The Strathallan Coincidence by - by Bill Pratt of Gillingham
Early morning in December 1942 we left the transit camp at Wilmslow, destination unknown,airmen having been kitted out as soldiers, army battledress, gaiters, boots and complete with sten guns. Some twelve hours later we arrived at Greenock and boarded the Troopship SS Strathallan as part of a large convoy.
After leaving the comparative calm of the Irish Sea we sailed into the Atlantic Ocean, the sea heaving with mountainous waves causing many casualties, broken limbs and seasickness abounding amongst us reluctant sailors. Fortunately a contingent of nurses aboard were there to attend us. It was no consolation to be told by a crew member that it was the worst sea they had encountered for years.
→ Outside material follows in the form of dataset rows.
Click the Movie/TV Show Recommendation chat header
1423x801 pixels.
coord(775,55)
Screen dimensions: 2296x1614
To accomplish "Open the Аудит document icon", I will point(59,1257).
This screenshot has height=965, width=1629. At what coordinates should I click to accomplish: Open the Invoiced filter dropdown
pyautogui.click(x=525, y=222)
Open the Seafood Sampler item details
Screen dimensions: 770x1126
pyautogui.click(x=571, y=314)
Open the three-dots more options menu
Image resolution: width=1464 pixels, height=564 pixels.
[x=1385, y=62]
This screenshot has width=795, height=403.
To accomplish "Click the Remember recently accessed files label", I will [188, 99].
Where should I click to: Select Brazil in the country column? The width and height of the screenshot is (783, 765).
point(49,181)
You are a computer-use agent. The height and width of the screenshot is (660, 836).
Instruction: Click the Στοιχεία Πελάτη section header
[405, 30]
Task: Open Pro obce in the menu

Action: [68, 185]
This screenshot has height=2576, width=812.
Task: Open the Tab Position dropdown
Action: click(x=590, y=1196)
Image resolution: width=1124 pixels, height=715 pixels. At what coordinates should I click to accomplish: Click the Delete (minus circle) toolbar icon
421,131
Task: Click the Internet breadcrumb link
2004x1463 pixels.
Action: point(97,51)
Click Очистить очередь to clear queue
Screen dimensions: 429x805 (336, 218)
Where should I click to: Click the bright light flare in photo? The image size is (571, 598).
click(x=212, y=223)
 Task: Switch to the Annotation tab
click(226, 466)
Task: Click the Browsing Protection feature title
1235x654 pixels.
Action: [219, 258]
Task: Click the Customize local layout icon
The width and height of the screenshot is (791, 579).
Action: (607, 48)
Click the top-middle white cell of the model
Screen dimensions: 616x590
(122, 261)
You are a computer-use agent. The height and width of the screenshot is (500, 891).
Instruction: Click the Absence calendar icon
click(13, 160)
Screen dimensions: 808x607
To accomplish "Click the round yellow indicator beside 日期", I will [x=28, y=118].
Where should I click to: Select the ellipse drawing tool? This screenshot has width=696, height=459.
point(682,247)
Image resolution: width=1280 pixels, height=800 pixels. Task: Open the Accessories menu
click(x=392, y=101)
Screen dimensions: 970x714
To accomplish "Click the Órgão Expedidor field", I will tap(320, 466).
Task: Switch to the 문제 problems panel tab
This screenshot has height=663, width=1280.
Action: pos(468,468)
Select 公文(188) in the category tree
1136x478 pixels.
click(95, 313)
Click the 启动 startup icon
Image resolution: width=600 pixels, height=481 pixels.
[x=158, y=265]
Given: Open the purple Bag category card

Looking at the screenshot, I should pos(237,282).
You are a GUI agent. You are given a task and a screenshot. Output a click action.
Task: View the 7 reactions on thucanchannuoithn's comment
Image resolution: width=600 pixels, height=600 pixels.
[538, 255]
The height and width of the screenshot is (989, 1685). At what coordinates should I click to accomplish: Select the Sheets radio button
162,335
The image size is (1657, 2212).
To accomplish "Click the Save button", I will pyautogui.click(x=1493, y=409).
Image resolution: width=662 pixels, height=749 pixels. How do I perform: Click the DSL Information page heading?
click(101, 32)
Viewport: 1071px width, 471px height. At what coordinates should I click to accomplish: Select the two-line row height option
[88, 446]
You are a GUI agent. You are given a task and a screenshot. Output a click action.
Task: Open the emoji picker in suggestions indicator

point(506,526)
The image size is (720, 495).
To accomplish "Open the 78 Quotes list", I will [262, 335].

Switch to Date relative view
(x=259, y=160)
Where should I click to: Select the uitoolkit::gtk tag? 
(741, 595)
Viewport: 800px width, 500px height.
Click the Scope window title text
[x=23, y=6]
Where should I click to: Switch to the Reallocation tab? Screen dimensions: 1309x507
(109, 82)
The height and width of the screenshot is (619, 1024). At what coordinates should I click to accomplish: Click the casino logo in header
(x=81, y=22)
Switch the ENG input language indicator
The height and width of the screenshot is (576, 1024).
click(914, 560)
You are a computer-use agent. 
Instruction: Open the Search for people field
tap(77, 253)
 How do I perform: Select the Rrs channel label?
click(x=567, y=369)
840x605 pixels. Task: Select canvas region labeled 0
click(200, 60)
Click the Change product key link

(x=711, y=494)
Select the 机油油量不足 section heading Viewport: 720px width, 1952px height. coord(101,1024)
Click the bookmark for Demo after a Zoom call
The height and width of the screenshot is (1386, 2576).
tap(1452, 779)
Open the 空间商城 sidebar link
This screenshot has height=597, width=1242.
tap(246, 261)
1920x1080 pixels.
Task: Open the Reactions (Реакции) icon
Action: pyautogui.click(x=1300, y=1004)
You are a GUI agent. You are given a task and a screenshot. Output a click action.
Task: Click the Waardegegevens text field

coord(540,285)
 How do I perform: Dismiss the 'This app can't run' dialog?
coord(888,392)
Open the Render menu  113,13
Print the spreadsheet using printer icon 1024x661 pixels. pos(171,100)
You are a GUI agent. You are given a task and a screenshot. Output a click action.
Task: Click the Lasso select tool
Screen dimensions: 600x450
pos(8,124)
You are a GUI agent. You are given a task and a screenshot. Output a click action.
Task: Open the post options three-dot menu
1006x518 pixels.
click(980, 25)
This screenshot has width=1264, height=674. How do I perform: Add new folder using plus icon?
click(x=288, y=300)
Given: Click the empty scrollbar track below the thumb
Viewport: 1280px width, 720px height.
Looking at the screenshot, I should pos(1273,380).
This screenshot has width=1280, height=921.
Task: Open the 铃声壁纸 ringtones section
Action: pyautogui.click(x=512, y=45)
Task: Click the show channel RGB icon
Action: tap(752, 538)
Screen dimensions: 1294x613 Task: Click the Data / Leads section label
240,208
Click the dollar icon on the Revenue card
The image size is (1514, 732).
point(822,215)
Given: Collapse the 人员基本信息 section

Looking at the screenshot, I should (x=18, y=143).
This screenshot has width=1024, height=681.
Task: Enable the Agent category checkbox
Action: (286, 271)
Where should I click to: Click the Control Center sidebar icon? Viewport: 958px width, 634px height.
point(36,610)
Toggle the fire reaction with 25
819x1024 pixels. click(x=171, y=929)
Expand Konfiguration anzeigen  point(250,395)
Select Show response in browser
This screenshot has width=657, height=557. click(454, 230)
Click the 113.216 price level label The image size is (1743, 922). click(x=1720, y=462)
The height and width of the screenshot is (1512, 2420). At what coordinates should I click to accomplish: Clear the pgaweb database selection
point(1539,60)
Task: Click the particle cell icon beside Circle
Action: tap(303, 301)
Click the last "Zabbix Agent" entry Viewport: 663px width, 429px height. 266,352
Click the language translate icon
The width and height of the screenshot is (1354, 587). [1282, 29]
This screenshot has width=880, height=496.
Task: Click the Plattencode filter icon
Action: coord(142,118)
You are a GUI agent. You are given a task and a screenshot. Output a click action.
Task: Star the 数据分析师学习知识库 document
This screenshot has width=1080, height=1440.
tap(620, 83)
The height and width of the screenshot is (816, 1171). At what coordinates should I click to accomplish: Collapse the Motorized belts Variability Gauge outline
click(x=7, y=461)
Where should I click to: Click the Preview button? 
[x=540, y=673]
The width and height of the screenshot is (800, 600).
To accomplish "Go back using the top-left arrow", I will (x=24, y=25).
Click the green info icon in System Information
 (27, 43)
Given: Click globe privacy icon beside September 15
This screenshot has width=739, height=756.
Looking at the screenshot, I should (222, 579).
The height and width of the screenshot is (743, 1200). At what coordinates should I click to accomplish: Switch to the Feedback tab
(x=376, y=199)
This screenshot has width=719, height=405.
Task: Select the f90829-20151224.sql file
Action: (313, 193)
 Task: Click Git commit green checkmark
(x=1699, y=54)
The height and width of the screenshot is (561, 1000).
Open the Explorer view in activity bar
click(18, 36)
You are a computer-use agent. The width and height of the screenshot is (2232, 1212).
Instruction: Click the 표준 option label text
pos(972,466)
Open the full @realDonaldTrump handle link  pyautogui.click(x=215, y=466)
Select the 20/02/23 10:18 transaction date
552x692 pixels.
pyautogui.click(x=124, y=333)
Two weeks later we passed through the Straits of Gibraltar and to our relief found the Mediterranean like a millpond and learned that we were bound for Algiers as part of the invasion of North Africa.
In the early hours of 21st December, asleep in my hammock eight decks down (H-Deck) and well below the waterline, we were hit by a torpedo – awakened by the hit and then the alarm bells ringing, we were plunged into darkness.Panic became the master and about 50 airmen raced to the single set of stairs, the only access to the upper deck. self preservation was the rule.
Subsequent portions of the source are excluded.